In Chapter 1 Kerkvliet provides an overview of labour conditions, highlighting that the most common demands of workers concern wages and working environments, especially how employers treat employees (17). He also alludes to the role of the party-state’s unions within the Vietnam General Confederation of Labour (VGCL), which has failed to assist workers or coordinate workers’ actions (23). Instead, workers demand independent labour organisations. While striking factory workers have been tolerated by state authorities, key labour activists (27-8) and many other leading democracy and human rights defenders have faced severe repression and long-term incarceration (see Ch. 4).

Furthermore, examples of protests against land appropriation and unjust compensation (Ch. 2) demonstrate that farmers in one locality generally do not collaborate with others elsewhere (43). Interestingly enough, when land confiscations start and residents object, processes ranging from individual to collective resistance evolve (38).

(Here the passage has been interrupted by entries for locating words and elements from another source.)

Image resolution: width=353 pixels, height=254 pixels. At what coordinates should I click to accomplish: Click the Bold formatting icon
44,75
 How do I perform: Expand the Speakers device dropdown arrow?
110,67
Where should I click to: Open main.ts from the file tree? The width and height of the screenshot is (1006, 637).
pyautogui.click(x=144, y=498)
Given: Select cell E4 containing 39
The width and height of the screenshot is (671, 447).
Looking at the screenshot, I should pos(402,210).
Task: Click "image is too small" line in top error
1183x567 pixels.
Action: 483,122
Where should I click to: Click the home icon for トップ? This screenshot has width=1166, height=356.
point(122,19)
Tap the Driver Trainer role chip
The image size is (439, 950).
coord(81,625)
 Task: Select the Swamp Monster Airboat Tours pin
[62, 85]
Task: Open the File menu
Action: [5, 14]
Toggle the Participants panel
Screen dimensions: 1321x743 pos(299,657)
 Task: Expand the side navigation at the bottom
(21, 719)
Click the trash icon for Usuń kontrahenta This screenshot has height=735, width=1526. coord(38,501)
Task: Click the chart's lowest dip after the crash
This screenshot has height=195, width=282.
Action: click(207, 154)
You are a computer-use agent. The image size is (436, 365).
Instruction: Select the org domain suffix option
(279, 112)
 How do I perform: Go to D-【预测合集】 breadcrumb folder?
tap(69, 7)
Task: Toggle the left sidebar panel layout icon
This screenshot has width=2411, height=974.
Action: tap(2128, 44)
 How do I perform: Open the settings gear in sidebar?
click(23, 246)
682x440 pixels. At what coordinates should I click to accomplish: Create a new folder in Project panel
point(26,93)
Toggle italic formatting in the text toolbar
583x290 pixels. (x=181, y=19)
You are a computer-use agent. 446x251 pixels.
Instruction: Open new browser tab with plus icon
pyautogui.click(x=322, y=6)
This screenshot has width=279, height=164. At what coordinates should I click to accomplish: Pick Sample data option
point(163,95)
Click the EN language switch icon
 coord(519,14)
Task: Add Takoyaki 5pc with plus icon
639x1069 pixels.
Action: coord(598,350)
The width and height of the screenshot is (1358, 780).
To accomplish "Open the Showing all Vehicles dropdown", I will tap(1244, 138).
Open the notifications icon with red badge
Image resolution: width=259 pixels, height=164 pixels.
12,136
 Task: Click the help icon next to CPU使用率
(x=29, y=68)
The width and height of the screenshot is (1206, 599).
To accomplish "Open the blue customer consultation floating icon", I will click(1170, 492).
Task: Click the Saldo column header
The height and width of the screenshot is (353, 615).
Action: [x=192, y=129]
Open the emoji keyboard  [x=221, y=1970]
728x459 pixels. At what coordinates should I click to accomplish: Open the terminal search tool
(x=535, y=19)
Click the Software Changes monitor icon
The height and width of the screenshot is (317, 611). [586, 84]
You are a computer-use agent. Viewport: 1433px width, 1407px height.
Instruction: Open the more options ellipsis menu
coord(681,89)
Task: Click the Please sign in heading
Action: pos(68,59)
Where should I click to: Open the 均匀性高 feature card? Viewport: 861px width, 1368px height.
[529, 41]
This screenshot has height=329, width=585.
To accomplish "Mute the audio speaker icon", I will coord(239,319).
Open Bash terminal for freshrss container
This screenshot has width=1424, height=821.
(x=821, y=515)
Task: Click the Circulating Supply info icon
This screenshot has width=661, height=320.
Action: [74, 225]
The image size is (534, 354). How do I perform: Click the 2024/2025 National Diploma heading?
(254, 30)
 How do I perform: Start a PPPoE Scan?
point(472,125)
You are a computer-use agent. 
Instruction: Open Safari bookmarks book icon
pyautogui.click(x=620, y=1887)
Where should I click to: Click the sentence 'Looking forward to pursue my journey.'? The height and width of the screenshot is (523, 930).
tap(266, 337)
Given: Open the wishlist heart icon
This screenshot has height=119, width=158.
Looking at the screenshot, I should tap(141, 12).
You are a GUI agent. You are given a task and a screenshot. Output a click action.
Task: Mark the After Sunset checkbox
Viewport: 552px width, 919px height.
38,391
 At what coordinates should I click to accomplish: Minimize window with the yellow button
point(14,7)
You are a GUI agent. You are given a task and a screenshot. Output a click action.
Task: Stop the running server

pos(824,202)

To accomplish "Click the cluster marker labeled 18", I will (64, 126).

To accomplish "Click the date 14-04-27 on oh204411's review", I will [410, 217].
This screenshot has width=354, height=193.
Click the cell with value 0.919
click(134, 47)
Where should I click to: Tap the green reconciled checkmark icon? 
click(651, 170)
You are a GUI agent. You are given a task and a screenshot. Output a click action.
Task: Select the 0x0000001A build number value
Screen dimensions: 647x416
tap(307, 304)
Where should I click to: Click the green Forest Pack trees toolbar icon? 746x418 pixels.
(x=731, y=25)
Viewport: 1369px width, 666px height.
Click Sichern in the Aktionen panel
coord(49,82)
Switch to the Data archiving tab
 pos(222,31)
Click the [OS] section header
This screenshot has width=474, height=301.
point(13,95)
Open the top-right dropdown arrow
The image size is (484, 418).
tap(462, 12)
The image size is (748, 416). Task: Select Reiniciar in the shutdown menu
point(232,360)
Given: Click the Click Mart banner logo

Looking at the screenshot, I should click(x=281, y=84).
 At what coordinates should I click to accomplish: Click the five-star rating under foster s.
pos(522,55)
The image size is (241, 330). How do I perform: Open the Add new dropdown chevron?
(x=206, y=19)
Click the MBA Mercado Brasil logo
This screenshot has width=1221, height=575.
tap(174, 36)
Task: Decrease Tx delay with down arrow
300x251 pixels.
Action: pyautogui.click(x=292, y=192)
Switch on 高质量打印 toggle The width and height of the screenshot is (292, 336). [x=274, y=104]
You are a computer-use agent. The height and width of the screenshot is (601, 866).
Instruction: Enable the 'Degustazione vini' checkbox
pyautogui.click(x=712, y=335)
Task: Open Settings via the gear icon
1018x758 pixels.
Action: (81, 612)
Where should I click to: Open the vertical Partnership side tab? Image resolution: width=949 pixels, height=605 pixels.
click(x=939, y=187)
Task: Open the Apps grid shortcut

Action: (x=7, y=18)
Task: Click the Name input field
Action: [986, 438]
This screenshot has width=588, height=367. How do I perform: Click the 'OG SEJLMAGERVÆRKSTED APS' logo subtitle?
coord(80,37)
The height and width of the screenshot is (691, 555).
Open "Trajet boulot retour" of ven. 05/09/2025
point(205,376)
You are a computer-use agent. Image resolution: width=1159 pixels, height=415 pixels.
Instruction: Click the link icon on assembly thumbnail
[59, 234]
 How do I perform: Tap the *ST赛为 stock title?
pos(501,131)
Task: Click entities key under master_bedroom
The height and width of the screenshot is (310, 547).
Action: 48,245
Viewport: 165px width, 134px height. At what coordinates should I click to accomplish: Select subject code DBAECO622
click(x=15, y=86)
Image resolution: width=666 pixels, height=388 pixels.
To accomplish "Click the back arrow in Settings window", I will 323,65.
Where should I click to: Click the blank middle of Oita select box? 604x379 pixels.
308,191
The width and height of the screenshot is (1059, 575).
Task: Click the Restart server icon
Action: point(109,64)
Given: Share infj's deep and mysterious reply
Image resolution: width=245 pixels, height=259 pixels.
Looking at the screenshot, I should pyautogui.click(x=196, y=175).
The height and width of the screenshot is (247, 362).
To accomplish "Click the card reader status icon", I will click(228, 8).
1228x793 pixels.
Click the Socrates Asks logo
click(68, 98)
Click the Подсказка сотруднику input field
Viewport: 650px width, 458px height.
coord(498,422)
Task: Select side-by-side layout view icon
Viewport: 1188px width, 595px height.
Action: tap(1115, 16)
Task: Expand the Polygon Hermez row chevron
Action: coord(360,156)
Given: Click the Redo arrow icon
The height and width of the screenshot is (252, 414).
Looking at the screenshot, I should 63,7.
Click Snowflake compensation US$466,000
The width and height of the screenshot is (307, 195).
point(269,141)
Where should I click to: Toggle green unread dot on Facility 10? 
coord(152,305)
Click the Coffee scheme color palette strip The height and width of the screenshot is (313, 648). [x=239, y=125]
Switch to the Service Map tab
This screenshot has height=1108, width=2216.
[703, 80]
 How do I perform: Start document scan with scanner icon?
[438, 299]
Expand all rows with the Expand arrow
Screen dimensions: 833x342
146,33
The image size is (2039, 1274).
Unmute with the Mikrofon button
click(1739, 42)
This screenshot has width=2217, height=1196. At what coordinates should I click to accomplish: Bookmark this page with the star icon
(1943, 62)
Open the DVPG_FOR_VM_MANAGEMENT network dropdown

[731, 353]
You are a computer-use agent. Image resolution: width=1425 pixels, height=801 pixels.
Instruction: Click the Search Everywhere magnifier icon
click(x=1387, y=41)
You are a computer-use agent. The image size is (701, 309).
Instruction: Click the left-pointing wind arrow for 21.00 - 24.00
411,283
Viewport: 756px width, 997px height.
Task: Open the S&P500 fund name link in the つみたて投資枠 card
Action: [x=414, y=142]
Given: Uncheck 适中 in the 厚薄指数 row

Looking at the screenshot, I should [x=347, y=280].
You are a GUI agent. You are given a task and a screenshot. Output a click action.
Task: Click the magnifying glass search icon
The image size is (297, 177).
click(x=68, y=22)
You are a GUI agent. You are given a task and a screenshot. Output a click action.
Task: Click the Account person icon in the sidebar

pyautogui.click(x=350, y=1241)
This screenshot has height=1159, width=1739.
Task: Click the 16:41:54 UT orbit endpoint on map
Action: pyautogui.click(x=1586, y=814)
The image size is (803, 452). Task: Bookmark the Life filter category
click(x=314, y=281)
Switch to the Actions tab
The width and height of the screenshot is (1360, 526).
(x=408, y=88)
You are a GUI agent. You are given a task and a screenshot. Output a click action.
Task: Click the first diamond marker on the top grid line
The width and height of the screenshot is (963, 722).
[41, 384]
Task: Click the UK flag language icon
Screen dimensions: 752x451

By contrast, Chapter 3 emphasises the role of patriotism against Chinese aggression in Vietnam and shows how different groups organise nation-wide collective actions and develop a nation-wide collective identity on this issue. Demonstrations against Chinese expansionism attract students, intellectuals, workers, retired soldiers and VCP officials (70) indicating that political public criticism by citizens, regardless of their social or political background, are considered to be expressions of love of their country (67-70).

The chapter focusing on democratisation brings to the fore the contributions of regime critics and how their diverse strategies to push the implementation of human rights and democracy are met with harsh repression. The author distinguishes between a party-led approach, confrontational approach, engagement approach and civil society approach and accentuates how individual activists move from one approach to another. Here, individual development and collective learning in the process of building a true democratic future is essential to understand the dynamics of Vietnam’s democracy movement.

This book is a decisive cornerstone for the growing literature on resistance and collective action in Vietnam. Based on the data provided in this book, future work that tries to disentangle underlying ideological perceptions and misperceptions of dissidents, activists and state authorities would make valuable additions to the literature on socio-political realities in “market-socialist” countries.